妖魔の力を使う以上に、人間としての心が強くなくちゃいけなかったのに」
「だ、だめだ……」
「だから、お願い、早くして……。私が、人間の心を持っているうちに……」

妖魔を倒すため、あえて妖魔の血肉を取り込んで半妖となった女性たち。彼女たちはその強さと引き換えに、半妖であるがゆえに人間からも妖魔からも恐れられる孤独を引き受けなくてはなりません。しかも、時が経てば体内の妖魔に自らの体を乗っ取られ、自らが最も忌み嫌った妖魔に自分自身がなるという宿命もまた背負っているのでした。

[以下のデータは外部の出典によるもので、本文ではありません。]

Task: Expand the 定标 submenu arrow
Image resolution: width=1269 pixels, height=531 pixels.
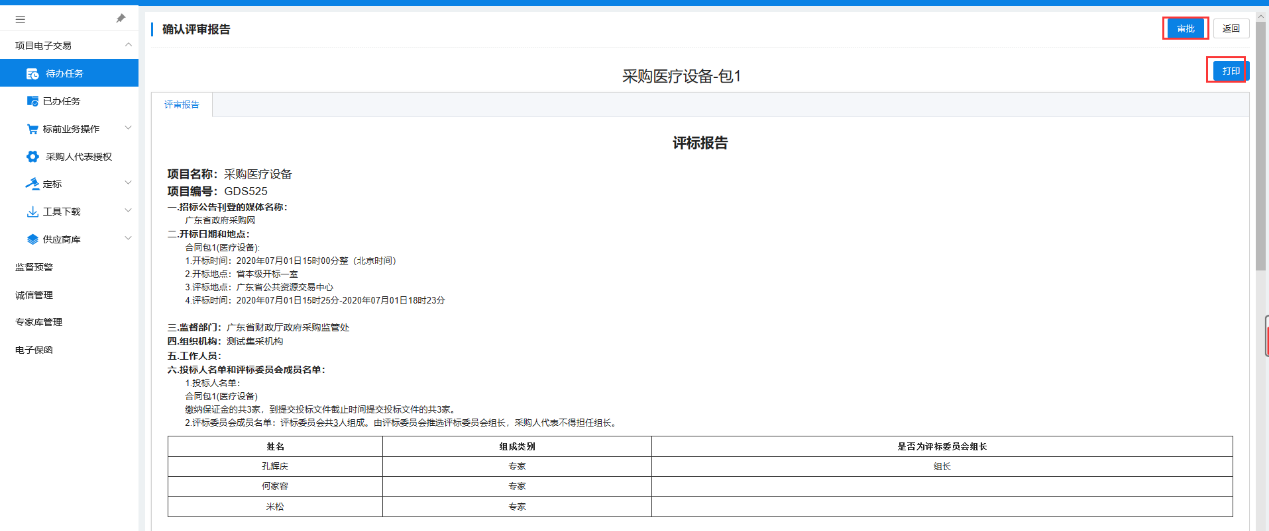Action: click(128, 183)
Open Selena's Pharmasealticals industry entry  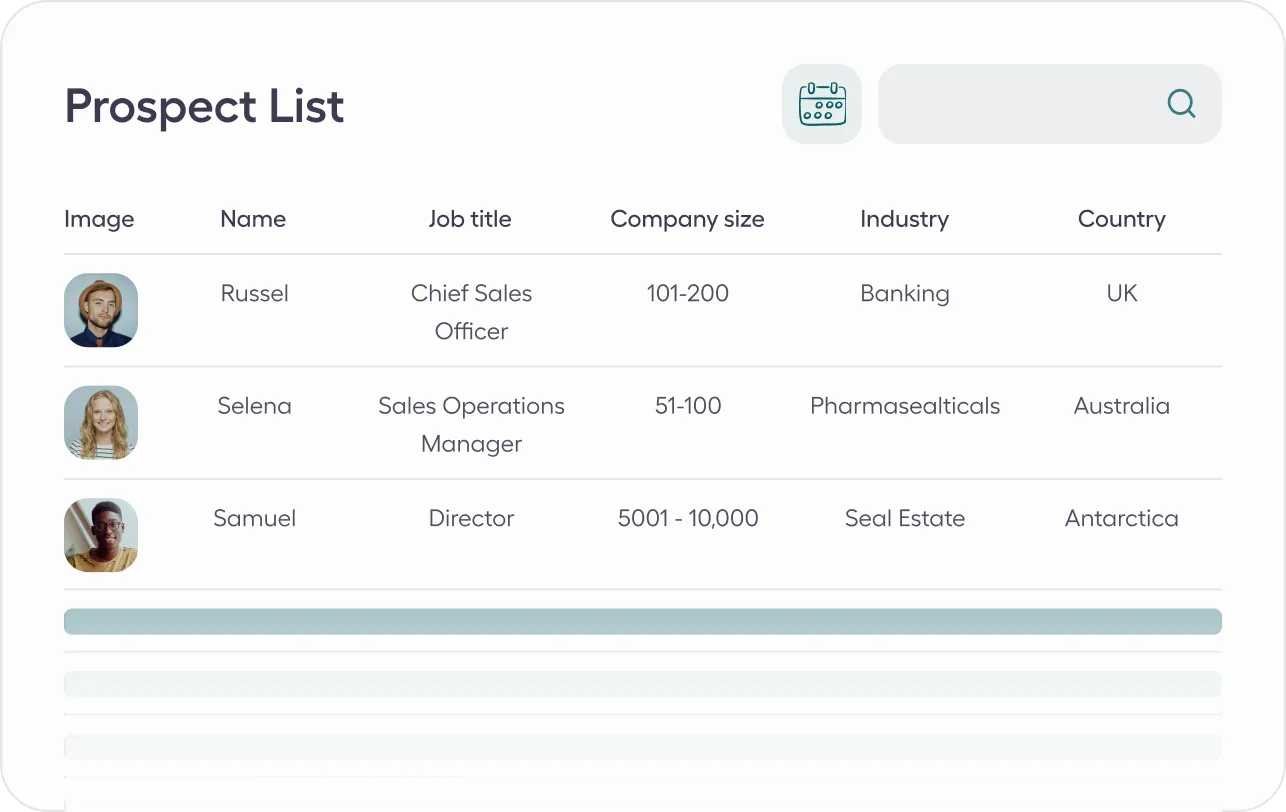904,406
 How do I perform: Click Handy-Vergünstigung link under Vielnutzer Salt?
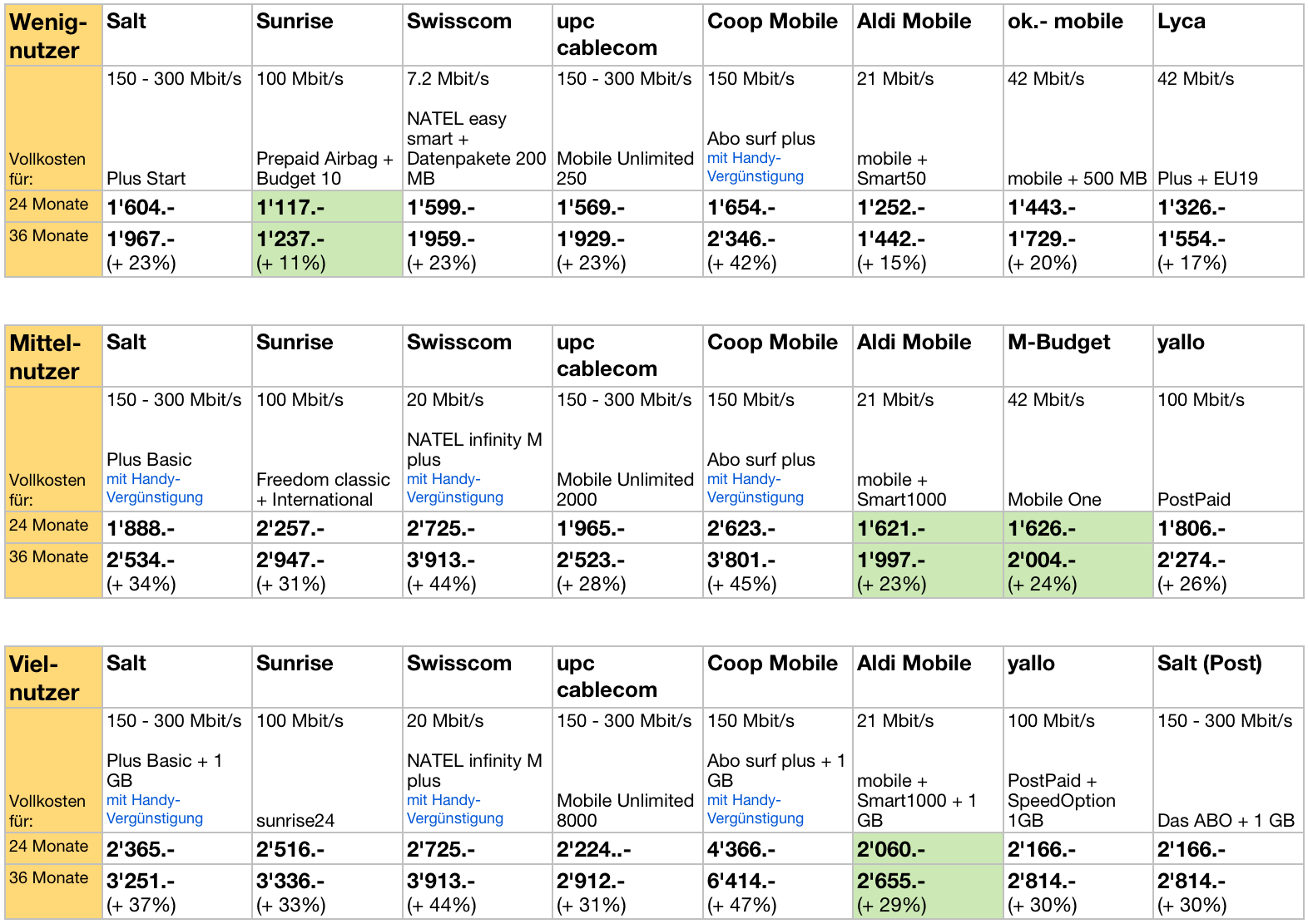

戦うことそれ自体が豊かなドラマを生み出している、そのような観点に立てば『クレイモア』はバトル物として一級の完成度を誇っています。しかし、完成度が高いだけに、どうしようもないくらいに地味である、というのが僕の原作評。実はアニメもそれほど期待していませんでした。
ところが実際に見てビックリ。これは面白い。
原作の白さや寂寥感はそのままに、アクセントとしてかすかに差し込む光の表現。動きもシャープで、飛び散る血飛沫も非常にリアリティがあると言えるでしょう。背景もまた、この乾いた世界を表現するには漫画よりもむしろアニメの方が適しているのではないか、と思わせるほどにキャラクタと美しく融合しています。
この研ぎ澄まされた美しさは、あるいは原作を超えているのかもしれません。
こう言っては製作者に失礼でしょうが、今期のダークホースとして要注目の作品です。
最後にOP曲を紹介。ナイトメア『レゾンデートル』。